Leopold II died unexpectedly on 1 March 1790, having served as emperor for slightly more than two years. The imperial crown passed on to a new generation. It is clear that Gotthardi never enjoyed the close working relationship with the young Emperor Francis that he had established with the emperor's late father. At some point between 1792 and 1795 the emperor dispensed with the services of his father's spy chief. During 1794/95 Gotthardi was caught up in a court process triggered by the recently uncovered Jacobin conspiracy (Note: There are indications that after 1789 the ruling class in Vienna applied the "Jacobin" epithet to any conspiratorial revolutionary movement, real or imagined (and some were undoubtedly real enough) that threatened the stability of the regime. It seems that during the early 1790s most of those identified as "Jacobin conspirators" were of Hungarian provenance, rather than Austrian.) His former top agent, Ignác Martinovics, was charged and convicted for setting up two republican secret clubs: one for aristocratic members, and one for members with a bourgeois background. Martinovics was found to have stirred up a revolt among the Hungarian serfs, and to have set up four regionally based directorates. Gotthardi, as the intelligence boss of Martinovics, fell under suspicion. On the night of 23/24 July 1795 both men were among those arrested in Vienna. Martinovics reportedly believed that the authorities must already know more than they did, and promptly made a full confusion in the hope of improving his situation.

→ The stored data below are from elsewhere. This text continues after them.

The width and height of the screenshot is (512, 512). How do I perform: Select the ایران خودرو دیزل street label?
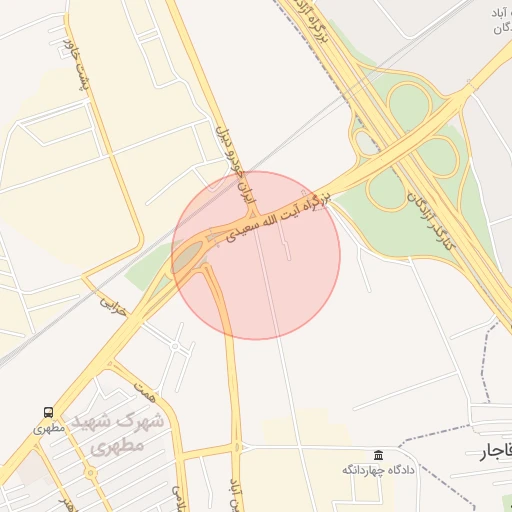pyautogui.click(x=236, y=165)
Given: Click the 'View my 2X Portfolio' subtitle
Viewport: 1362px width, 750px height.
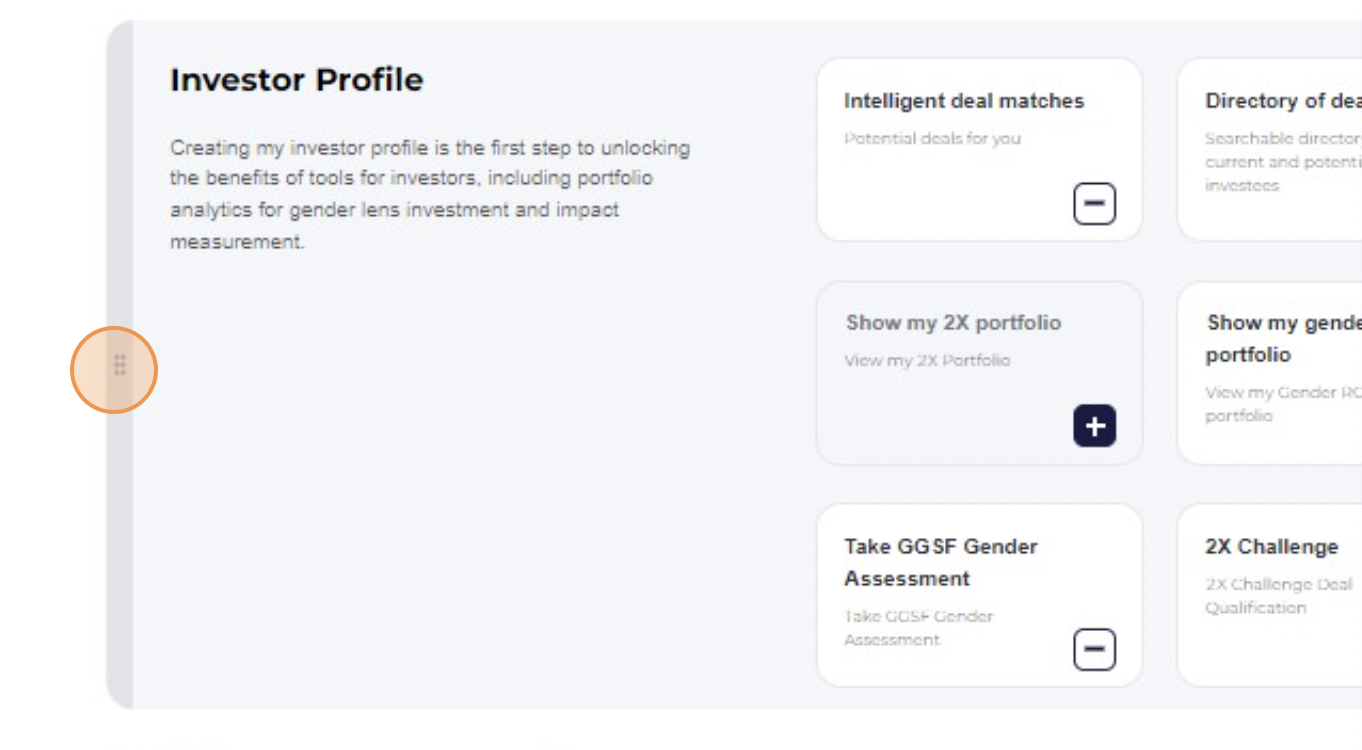Looking at the screenshot, I should point(927,361).
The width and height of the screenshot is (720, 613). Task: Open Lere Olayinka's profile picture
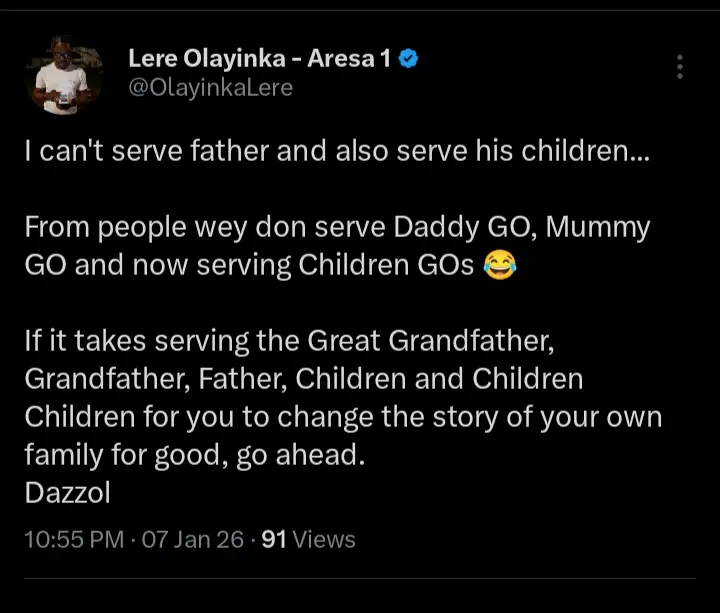(x=66, y=74)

===Role in the Jacobin conspiracy and imprisonment===
Gotthardi was clearly aware of the activities of the "Jacobin" conspirators organised by Martinovics, and though there is no indication that he ever conspired with them, it also appears that he never betrayed them to the regular security services. Of the 42 republican club members arrested and convicted, six were executed on 20 May 1795. Martinovics was one of them. Franz Gotthardi was not among those executed: instead he received a 35-year prison sentence.
==Death==
According to at least one source, it was due to the conditions of his imprisonment that Franz Gotthardi died, probably during the final part of July 1795, less than six months after his sentencing.